Cultural free-for all
If you like Joan Lunden's "Behind Closed Doors," then be sure to check out the City of London's very own version this weekend.

This Saturday and Sunday, Londoners can explore 67 historic sites around the city - many of which are not normally open to the public - all free of charge.

The people of London can visit cultural and historic sites and businesses ranging from all museums, to London Life and of course, the Labatt Brewery, said Joni Baechler, ward 2 councillor and committee co-chair. This year's event is expected to be even bigger than last year's, which had 37 sites and 35,000 visitors.

"It's important for us to understand and know our heritage and [be aware] of what inspired generations past, so we can use this information to shape a better future," Baechler said.

Most sites will be open between 10 a.m. and 4 p.m. on both days. For more information on the sites visit www.london.ca or pick up a program at any of the listed locations.

-Eric Johanssen

Not another student lobby group...
There's a new education acronym on the block and they're hoping to get the government to invest in your future.

The Post-Secondary Education Election Coalition is composed of the Ontario Undergraduate Student Alliance, the College Student Alliance and the Ontario Student Trustee Association.

"The coalition's goal is to improve accessibility and the quality of post-secondary education in Ontario," said OUSA executive director Adam Spence.

PSEEC has sent out pledge forms to provincial political leaders, asking them to confirm their commitment to increasing per-student operating grants and investing in student aid, Spence added.

The coalition also encourages students to do their part by voting for education-friendly candidates in today's provincial election.

"We want to make sure students know that when they're voting, they're voting for the future of their education," Spence said.

-Catherine Cullen

It's a bony meeting, but it's not oatmeal!
The Canadian Institute of Health Research is holding a forum on musculoskeletal research today in Rm. 3320 of Somerville House.

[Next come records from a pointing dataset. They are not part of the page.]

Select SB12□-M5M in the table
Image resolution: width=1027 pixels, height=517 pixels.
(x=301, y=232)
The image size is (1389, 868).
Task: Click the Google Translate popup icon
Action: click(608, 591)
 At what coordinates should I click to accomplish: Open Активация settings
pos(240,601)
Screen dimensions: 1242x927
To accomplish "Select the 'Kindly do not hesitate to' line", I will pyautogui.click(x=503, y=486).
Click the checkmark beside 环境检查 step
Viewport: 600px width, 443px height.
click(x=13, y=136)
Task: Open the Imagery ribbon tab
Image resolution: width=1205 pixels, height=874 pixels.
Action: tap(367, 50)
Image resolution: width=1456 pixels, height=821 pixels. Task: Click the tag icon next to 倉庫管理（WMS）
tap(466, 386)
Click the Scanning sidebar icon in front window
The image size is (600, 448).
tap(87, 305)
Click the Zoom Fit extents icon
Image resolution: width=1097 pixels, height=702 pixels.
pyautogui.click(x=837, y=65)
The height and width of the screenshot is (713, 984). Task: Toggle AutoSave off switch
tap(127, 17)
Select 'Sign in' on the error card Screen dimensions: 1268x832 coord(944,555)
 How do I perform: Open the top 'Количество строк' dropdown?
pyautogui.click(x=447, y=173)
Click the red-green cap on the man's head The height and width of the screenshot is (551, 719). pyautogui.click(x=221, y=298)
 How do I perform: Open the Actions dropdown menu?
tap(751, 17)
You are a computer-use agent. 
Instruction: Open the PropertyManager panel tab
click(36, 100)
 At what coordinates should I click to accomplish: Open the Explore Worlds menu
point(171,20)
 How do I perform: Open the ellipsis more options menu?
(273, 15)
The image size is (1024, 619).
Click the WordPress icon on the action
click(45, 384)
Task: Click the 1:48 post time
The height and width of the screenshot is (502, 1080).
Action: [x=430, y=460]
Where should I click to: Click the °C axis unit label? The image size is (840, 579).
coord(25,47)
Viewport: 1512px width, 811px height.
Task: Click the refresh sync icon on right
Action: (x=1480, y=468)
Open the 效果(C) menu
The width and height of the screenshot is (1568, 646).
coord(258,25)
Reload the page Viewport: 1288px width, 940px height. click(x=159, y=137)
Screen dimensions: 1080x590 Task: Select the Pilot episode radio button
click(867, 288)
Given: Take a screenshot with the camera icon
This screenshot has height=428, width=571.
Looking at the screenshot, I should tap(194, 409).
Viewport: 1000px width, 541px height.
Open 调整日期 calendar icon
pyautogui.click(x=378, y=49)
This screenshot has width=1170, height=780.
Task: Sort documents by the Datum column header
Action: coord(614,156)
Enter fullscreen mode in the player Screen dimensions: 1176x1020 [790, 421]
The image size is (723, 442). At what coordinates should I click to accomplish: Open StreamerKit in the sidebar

Musculoskeletal research focuses on studying and possibly curing skeletal and muscle related diseases, ranging from arthritis to skin conditions.

"We hope the meeting will improve communication with scientists and the public," said Jeff Dixon, local director of the CIHR. "Interested members of the university community can attend to obtain information and give feedback to the [Institute of Musculoskeletal Health and Arthritis]."

"The IMHA is holding their board meetings at institutes across the country," Dixon said. "Lots of the research which falls under the mandate of the IMHA is carried out at Western," he said, adding London is a major centre for joint replacement therapy.

"I think [the meeting] will help raise the profile of work that is being done at Western," he said. "The IMHA is holding these meetings to get feedback, from researchers and scientists, on the best way to invest money and how to best serve the health needs of Canadians."